*Text section*:
Yow and Sims first played together in Austin’s pioneering noise-rock band Scratch Acid. When that group ended, they began to work with Denison. Their first recording as the Jesus Lizard, the 1989 EP “Pure,” was done with a drum machine, but the results didn’t measure up to what producer Steve Albini did with a similar format in Big Black. Now, they all maintain that the band really started when McNeilly came on board in 1990. And for the next eight years, it provided a live experience like no other.

Though I always was less fond of the Jesus Lizard’s recordings than its stage shows throughout that first incarnation–a fact that Yow has never let me forget–in the band’s absence, those records started to sound a whole lot better, especially “Goat” (1991) and “Liar” (1992). It wasn’t like I hated the band on album before; it just was that nothing compared to the power of the group onstage.

Now, with a slightly less antic and more composed Yow than the hellion of yesteryear, the sophistication of the band’s arrangements, the subtle but pervasive melodic charms amid the chaotic swirl of its songwriting and even the disturbing role-playing of many of Yow’s vocal performances are easier to focus on and enjoy. (Plus, it doesn’t hurt that there are less bodily fluids flying around and fewer combat boots connecting with fans’ heads in concert now.)

“Standing at the edge of the just having to be an accountant abyss, I realized I could do this for years and years and be perfectly happy,” Sims said in ’94. It didn’t quite work out that way. After two discs for Capitol, “Shot” (1996) and “Blue” (1998), the band was dropped because of lackluster sales. McNeilly quit after “Blue,” and the other guys now say it should have ended then, though the group limped on until splitting after one last show in Sweden in March 1999.

Now, the Jesus Lizard is back. And the first question has to be: Why?

“We were all broke,” Denison said with a laugh last summer when the group appeared on “Sound Opinions,” the radio show I co-host with Greg Kot of the Tribune. “No, it really seems like there are no reasons not to. Touch and Go remastered and reissued the back catalog with bonus goodies, and I think what initiated [the reunion] was we were asked to be on All Tomorrow’s Parties last year when Mike Patton was curating. We couldn’t get it together in time [for that], but at least we started talking about it, and that’s what got the ball rolling again.”

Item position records
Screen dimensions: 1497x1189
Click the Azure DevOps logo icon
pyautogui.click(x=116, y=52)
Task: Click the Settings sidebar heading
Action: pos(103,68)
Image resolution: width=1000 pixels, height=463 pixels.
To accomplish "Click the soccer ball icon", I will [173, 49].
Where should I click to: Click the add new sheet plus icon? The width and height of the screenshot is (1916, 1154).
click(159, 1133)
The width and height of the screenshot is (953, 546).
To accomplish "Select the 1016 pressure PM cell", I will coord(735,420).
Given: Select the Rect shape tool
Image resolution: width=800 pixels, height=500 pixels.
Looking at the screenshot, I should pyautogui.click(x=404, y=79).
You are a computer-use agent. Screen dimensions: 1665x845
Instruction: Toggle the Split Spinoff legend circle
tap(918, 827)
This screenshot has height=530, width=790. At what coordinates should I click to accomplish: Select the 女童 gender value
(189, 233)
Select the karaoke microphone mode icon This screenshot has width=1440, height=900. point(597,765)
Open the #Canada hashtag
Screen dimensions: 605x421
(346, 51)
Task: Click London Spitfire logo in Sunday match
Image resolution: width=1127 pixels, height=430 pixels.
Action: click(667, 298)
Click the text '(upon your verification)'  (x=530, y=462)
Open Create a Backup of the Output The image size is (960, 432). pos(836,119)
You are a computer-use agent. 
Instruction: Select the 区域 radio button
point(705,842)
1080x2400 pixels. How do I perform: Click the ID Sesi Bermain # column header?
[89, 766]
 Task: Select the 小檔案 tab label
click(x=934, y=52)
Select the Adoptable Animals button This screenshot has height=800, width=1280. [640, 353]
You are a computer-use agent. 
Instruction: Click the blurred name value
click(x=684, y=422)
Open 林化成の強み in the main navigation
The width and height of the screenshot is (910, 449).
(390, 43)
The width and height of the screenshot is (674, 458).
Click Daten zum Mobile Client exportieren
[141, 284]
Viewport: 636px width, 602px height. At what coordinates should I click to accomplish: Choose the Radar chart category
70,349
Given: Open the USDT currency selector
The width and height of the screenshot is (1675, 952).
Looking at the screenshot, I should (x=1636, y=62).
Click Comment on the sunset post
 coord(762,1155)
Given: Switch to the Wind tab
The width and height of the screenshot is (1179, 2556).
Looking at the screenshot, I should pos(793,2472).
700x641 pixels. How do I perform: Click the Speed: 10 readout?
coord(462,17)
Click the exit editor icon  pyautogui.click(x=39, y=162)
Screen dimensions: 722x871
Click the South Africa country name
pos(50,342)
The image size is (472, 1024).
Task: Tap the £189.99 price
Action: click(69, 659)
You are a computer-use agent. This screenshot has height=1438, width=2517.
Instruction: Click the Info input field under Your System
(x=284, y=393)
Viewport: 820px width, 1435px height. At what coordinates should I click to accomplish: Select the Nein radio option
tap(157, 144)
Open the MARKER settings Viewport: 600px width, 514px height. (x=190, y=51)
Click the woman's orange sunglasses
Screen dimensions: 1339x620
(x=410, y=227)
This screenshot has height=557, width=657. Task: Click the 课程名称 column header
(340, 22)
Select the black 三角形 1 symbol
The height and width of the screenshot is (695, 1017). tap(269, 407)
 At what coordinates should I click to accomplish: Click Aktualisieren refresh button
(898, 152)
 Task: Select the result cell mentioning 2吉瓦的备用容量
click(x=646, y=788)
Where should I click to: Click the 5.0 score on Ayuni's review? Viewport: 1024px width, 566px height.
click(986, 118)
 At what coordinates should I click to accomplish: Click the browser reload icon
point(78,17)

*What this exercise asks*:
1 - According to the passage on the Jesus Lizard, where and when did the group play its last show before splitting?
2 - Repeat everything in the passage on the Jesus Lizard from "Yow and Sims" down to "like no other.".
These records are separate material and have no connection to the passage on the Jesus Lizard.

*The responses*:
1 - In Sweden, in March 1999.

2 -
Yow and Sims first played together in Austin’s pioneering noise-rock band Scratch Acid. When that group ended, they began to work with Denison. Their first recording as the Jesus Lizard, the 1989 EP “Pure,” was done with a drum machine, but the results didn’t measure up to what producer Steve Albini did with a similar format in Big Black. Now, they all maintain that the band really started when McNeilly came on board in 1990. And for the next eight years, it provided a live experience like no other.